■ **EXERCISE**:
Using the listing below, retype exactly the lines starting at the one with "737x613 pixels." and ending at the one with "Where should I", and include both.

╭─ MATERIAL FOR THE TASK

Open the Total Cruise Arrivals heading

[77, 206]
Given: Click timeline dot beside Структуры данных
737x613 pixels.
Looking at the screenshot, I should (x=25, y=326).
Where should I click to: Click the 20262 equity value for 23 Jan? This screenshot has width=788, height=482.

╰─
╭─ MATERIAL FOR THE TASK

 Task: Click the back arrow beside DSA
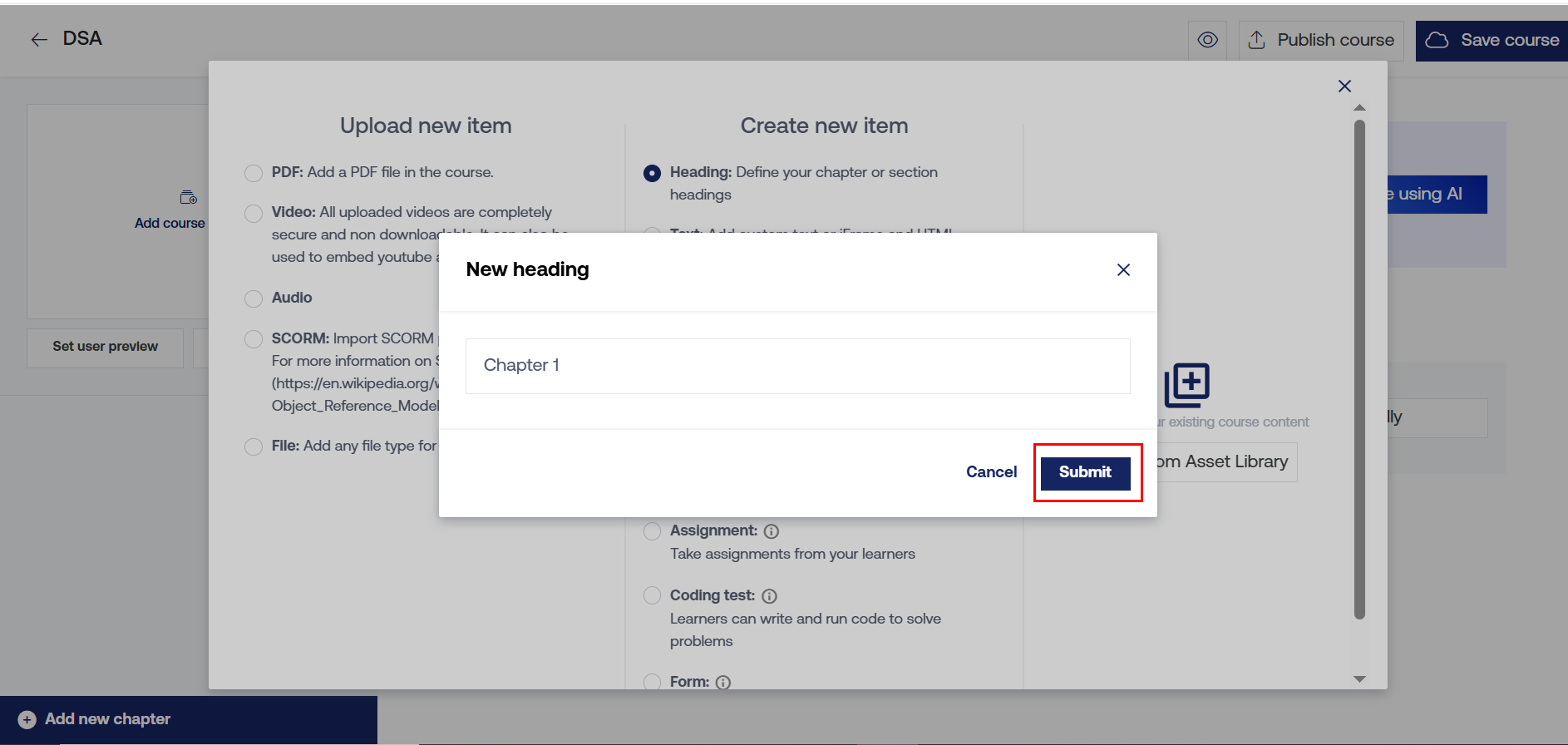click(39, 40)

╰─
╭─ MATERIAL FOR THE TASK

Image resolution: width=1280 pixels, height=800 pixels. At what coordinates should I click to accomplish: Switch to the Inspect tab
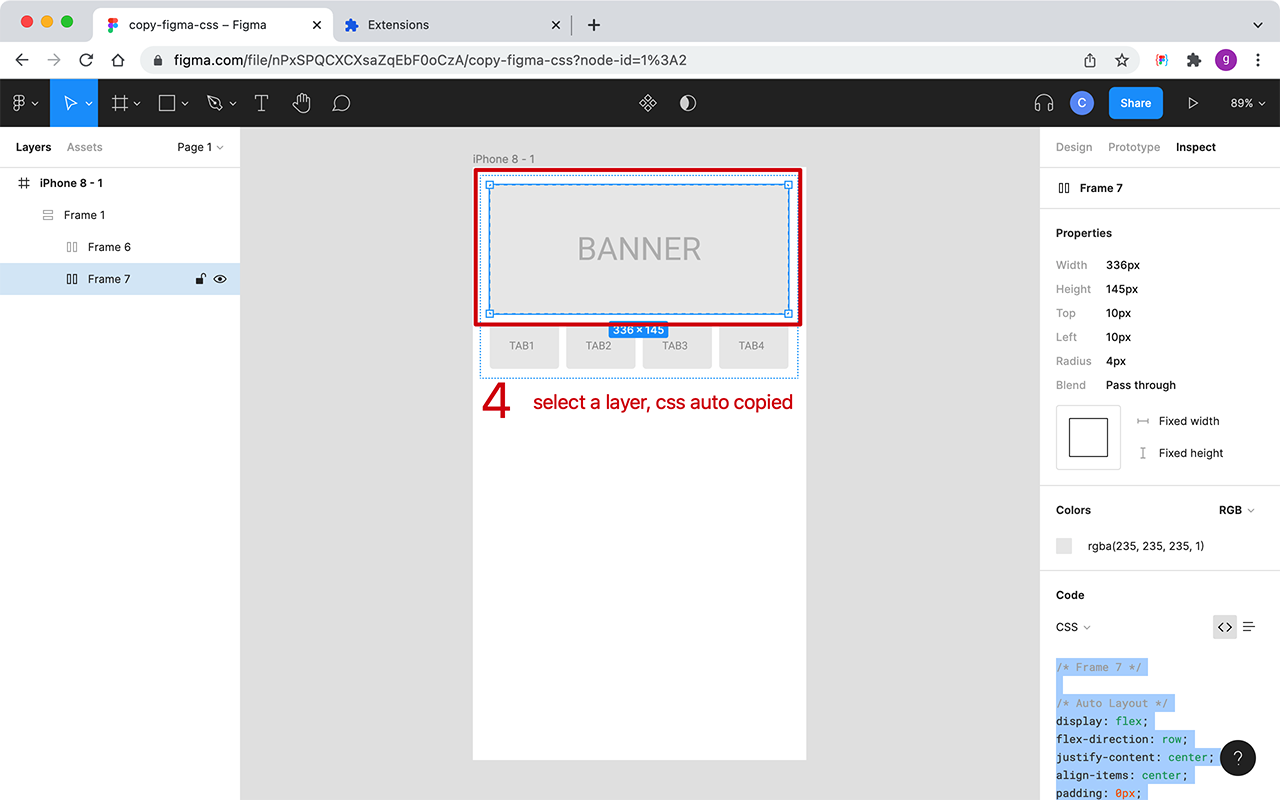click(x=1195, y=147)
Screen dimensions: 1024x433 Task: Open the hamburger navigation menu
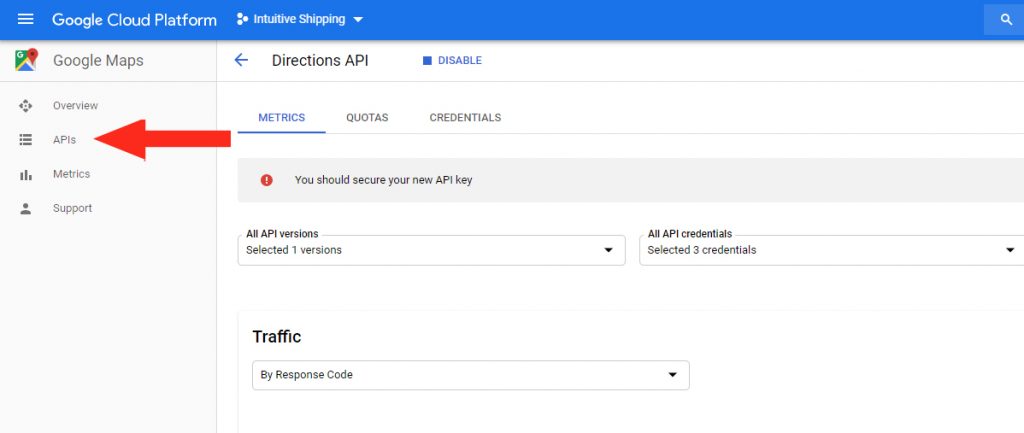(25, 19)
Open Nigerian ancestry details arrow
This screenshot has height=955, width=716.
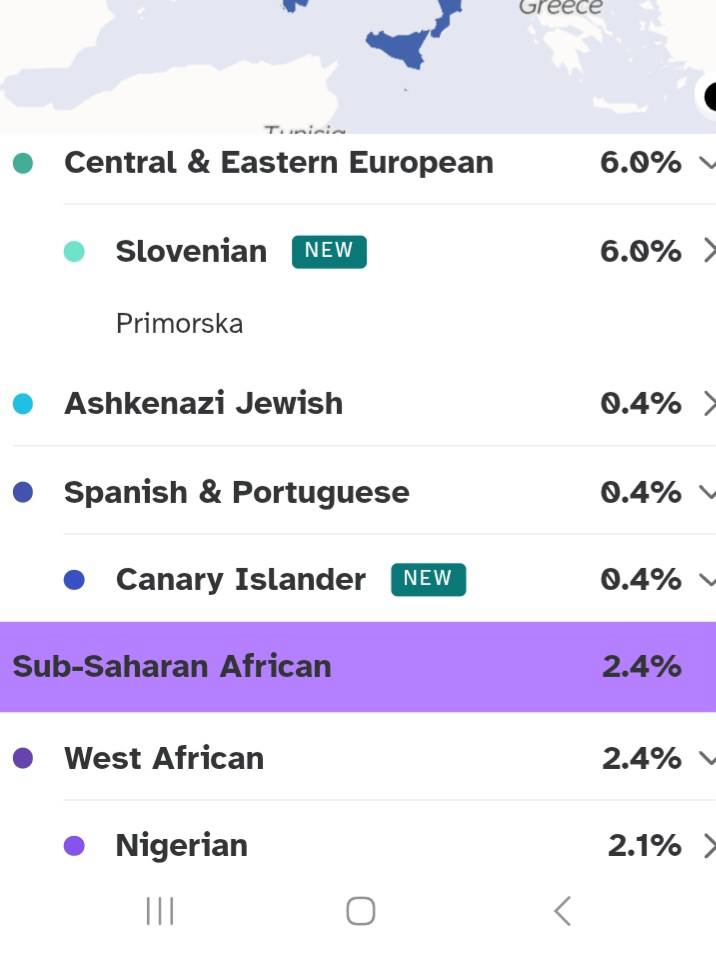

╰─

■ **EXERCISE SOLUTION**:
737x613 pixels.
Looking at the screenshot, I should (x=25, y=326).
Where should I click to: Click the 20262 equity value for 23 Jan? This screenshot has width=788, height=482.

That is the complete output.